Originally created 07/05/99

National Zoo proposes 10-year panda lease

WASHINGTON -- Officials at the National Zoo have made a 10-year, $2.5 million offer to lease a pair of giant pandas from China.

A team of three zoo officials and researchers have been in China for a week to discuss a possible panda rental -- China no longer sells or gives away the endangered species -- and were scheduled to return to Washington Saturday night, said Robert Hoage, the zoo's chief of public affairs.

The team, led by Benjamin Beck, the zoo's associate director for biological programs, is scheduled to meet with top zoo officials Tuesday.

The zoo's one remaining panda, Hsing Hsing (pronounced Shing Shing), is 28 and suffers from an irreversible kidney condition. He and another panda, Ling Ling, were diplomatic gifts from China in 1972 after President Nixon's historic visit. Ling Ling died seven years ago, and none of the pair's five cubs survived.

The only other two pandas in the United States are at the San Diego Zoo.

An estimated 1,000 giant pandas live in the wild in China, their only native habitat, and 100 live in Chinese zoos. Since they are endangered, China no longer gives pandas as gifts and does not sell pandas overseas.

Zoo Atlanta, however, recently reached an agreement to lease a pair of 2-year-old pandas as part of a 10-year study on why pandas are not interested in mating while in captivity, said Georgia Tech scientist Rebecca Snyder.

In return for the loan, Zoo Atlanta has agreed to raise $11 million for panda research and education programs in China and Atlanta by 2007, zoo officials said.

The National Zoo, one of the few U.S. zoos that charge no admission, cannot afford $11 million for two pandas and instead hopes China will accept its offer of limited funding along with proposals for extensive, collaborative educational and research projects, Hoage said.

Those include the development of a national census of giant pandas in the wild; development of a radio tracking and satellite monitoring system of pandas and research and training projects in veterinary, nutritional, behavioral and ecological studies on pandas.

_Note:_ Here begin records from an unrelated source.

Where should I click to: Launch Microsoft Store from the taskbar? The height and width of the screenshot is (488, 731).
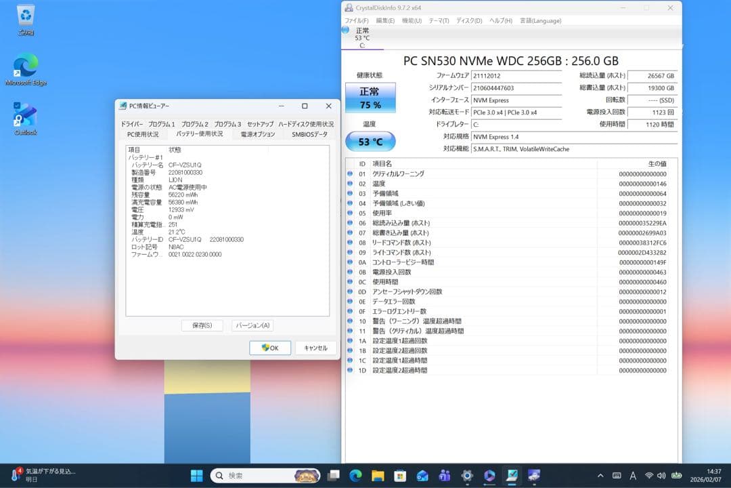coord(401,476)
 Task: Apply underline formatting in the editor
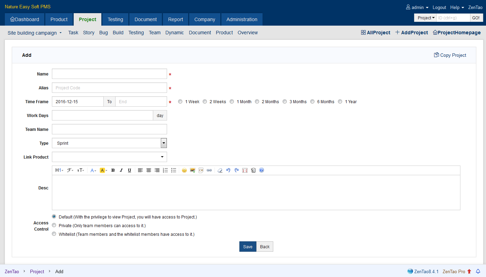(129, 170)
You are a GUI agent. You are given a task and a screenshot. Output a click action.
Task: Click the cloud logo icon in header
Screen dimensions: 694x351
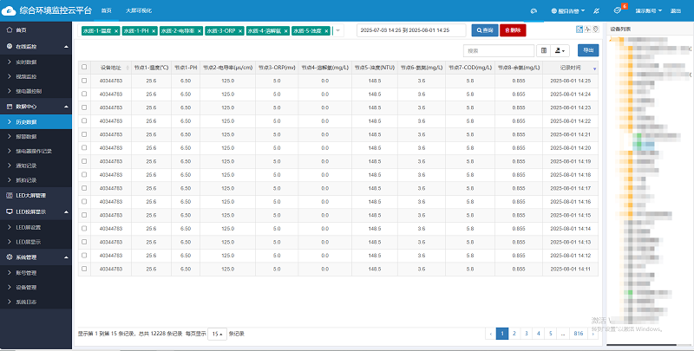[11, 10]
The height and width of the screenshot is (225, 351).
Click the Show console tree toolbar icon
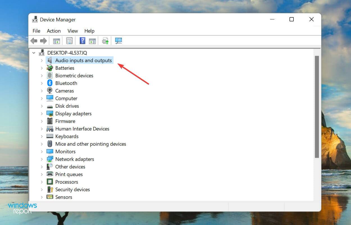(56, 41)
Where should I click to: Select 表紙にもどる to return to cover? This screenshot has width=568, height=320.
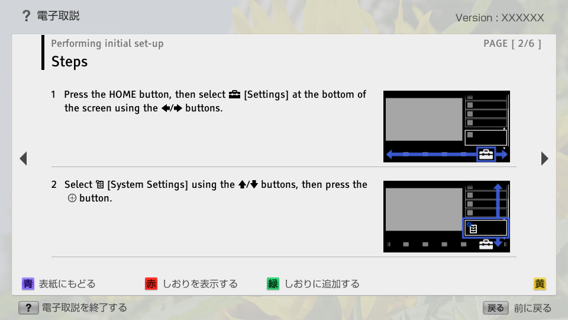(x=67, y=284)
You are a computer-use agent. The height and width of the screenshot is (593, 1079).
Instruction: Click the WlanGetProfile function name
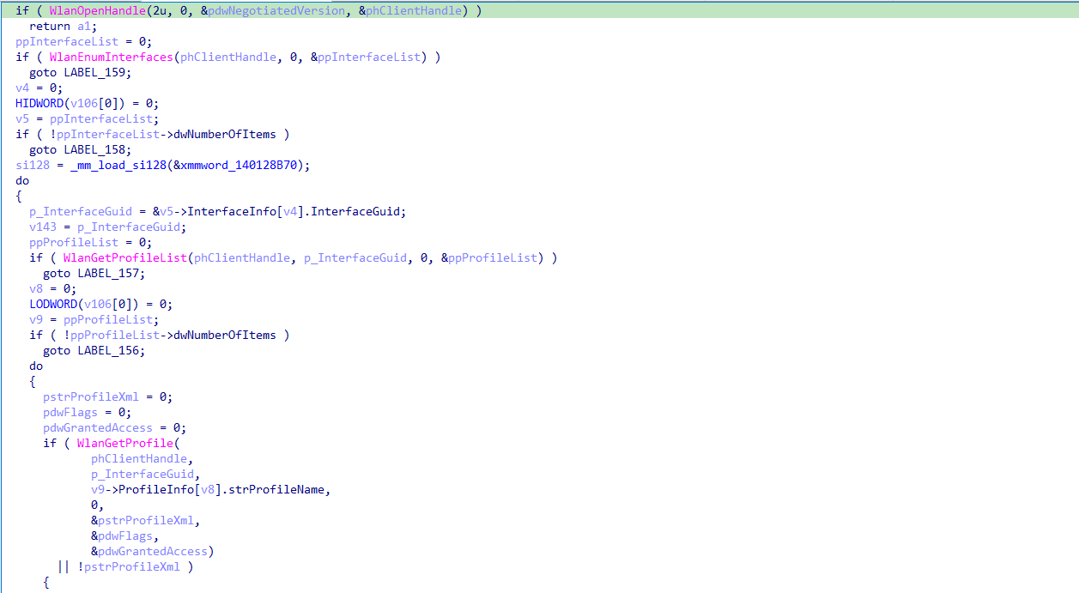pyautogui.click(x=124, y=443)
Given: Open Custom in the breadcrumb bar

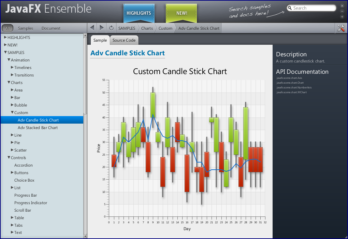Looking at the screenshot, I should 165,28.
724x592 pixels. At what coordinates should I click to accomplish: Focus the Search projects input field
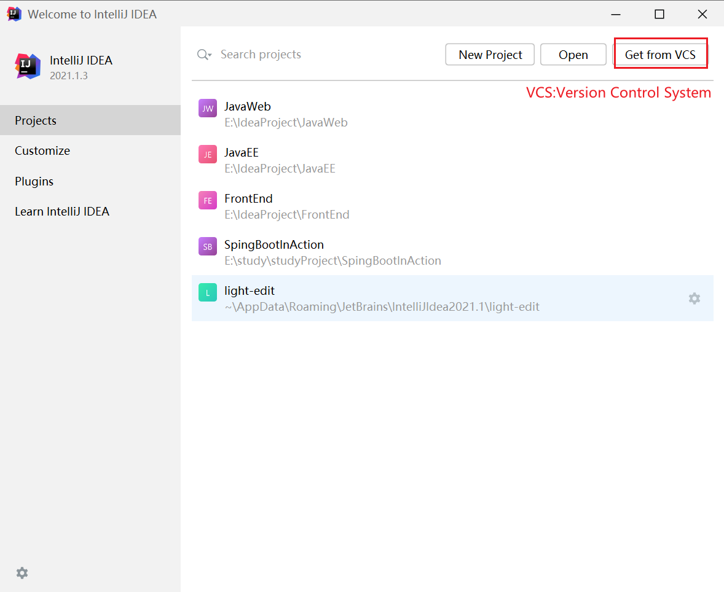(307, 55)
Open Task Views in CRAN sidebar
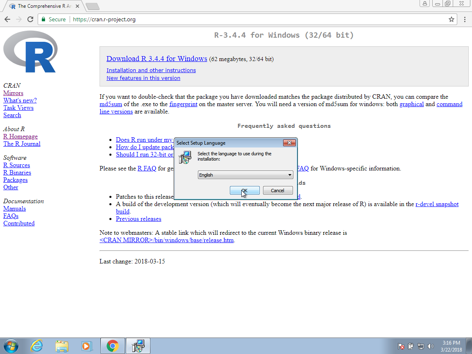This screenshot has height=354, width=472. [x=18, y=108]
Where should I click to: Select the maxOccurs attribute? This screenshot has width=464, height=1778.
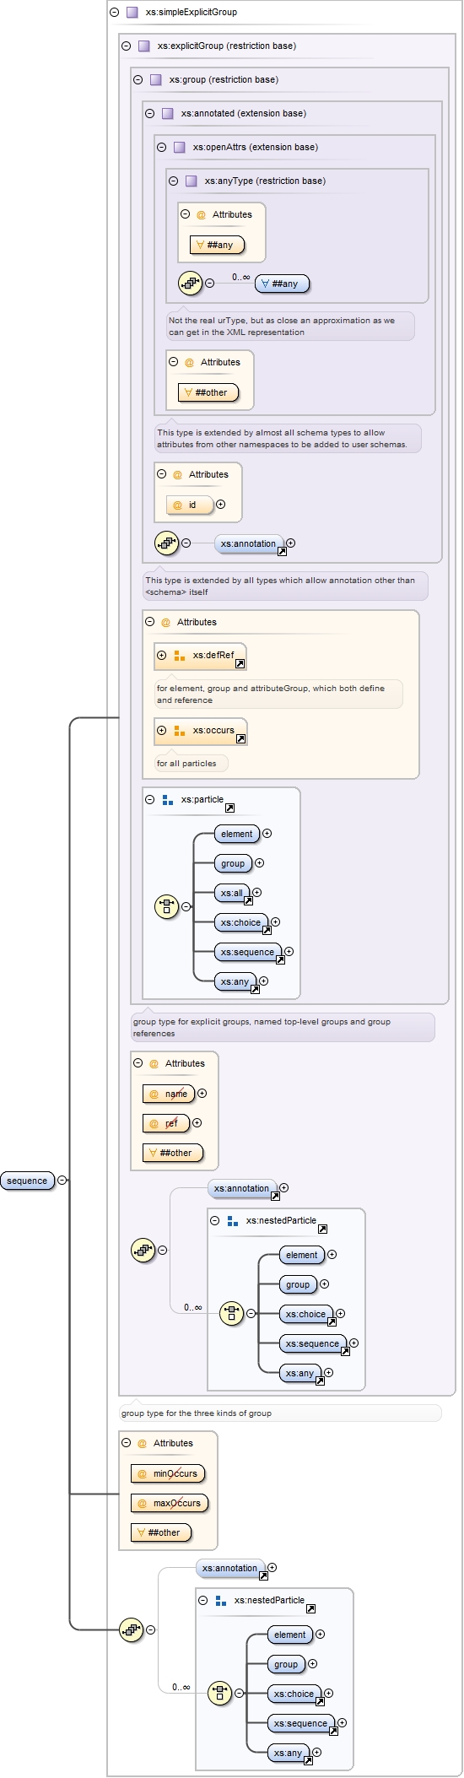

"We've been doing these studies and working with them off and on now for years," Hoage said of the collaborative research with China. "There's more of an emphasis now, but it's not something brand new."

Other costs associated with two new pandas include the $400,000 a year to maintain them and a proposed $3.5 million plan to refurbish the giant panda house, Hoage said.

The zoo anticipates some financial return -- possibly as much as $1 million a year in increased concession sales -- if China does accept its offer, he said.